First an anonymous former college coach told the Houston Chronicle on Monday Salinas "hinted he could steer players my way" in return for "a significant sum of money." Then former Houston coach Tom Penders made a similar accusation on the record, telling The Daily that Salinas requested a $100,000 investment in their first meeting and "made a strong, strong implication" that it would help gain access to prospects
"He talked about all these coaches that he had investing with him," Penders told The Daily. "I told him because he was an AAU guy, I couldn't possibly get involved in that. I said, 'I think that's kind of a rules violation, or could be.'"

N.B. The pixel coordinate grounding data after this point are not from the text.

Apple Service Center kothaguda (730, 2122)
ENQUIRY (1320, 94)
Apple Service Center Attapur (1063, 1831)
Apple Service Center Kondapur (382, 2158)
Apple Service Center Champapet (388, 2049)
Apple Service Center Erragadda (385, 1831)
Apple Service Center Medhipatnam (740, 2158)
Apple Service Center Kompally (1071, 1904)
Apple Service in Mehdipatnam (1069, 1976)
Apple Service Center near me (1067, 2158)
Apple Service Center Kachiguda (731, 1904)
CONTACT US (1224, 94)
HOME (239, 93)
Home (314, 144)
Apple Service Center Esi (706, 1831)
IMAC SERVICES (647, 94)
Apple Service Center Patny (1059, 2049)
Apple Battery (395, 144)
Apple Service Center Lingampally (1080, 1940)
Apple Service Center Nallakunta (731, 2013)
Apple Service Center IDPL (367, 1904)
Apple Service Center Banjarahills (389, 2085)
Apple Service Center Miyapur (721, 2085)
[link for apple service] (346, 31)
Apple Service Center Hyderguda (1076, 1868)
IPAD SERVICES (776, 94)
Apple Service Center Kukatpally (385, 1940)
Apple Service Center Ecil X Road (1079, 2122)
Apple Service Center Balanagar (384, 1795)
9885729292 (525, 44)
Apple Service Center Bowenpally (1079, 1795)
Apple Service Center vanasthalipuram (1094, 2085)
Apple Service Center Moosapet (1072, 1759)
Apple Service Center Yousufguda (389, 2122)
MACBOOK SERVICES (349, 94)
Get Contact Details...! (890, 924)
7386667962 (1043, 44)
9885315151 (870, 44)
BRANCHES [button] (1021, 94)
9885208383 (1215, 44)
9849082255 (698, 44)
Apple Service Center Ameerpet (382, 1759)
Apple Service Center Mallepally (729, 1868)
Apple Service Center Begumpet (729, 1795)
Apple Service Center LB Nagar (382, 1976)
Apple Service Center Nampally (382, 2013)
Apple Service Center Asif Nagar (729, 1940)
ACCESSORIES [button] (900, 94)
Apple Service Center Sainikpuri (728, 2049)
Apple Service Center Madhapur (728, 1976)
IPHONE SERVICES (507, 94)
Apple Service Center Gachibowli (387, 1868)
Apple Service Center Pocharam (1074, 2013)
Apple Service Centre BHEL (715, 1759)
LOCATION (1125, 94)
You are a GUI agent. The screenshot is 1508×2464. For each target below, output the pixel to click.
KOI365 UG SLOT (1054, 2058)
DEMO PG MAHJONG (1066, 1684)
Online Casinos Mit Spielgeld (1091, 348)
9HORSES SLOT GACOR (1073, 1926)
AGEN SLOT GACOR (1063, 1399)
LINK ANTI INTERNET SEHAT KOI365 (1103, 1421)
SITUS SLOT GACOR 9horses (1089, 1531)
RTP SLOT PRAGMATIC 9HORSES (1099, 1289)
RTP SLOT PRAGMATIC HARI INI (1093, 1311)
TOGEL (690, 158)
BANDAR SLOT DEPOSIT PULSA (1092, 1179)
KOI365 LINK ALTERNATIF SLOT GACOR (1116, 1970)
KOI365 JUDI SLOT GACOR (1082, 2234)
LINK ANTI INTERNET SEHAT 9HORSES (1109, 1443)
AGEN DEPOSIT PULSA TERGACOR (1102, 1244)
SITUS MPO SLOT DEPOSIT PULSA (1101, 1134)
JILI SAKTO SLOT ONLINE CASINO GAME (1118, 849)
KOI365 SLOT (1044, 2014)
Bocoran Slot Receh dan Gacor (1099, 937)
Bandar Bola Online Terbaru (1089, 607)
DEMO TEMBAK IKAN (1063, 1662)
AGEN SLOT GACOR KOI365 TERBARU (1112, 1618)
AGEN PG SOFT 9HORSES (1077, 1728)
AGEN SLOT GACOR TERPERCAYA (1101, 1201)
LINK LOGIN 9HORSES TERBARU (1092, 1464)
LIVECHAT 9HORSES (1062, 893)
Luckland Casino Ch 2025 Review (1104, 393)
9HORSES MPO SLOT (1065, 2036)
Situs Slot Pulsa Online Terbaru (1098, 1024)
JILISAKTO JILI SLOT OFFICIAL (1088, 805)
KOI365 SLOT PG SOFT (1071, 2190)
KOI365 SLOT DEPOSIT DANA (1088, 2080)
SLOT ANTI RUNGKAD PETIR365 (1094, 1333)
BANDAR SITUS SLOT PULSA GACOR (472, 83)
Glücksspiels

That Penders would make such a strong on-the-record statement about Salinas' motives will make it far more difficult for other coaches who invested with him to claim that it was unrelated to basketball. CBSSports.com reported Sunday night that a handful of prominent coaches have financial ties to Salinas including Baylor's Scott Drew, former Arizona coach Lute Olson Texas Tech coach Billy Gillispie and Nebraska coach Doc Sadler.
If the NCAA hadn't already planned to investigate the coaches who invested with Salinas, the accusation from Penders surely will make the story impossible to ignore. Houston Select has produced standouts such as Jawann McClellan (Arizona), Demetri Goodson (Gonzaga), Joseph Jones (Texas A&M), Dexter Pittman (Texas) and Cartier Martin (Kansas State).
In the initial CBS report, several coaches appeared to be more concerned about the money they lost to Salinas' ponzi scheme than the possibility of an NCAA investigation. If coaches are forced to produce documents detailing their financial ties to Salinas and reveal why they invested with the founder of an AAU program, they may have to worry about keeping their jobs too.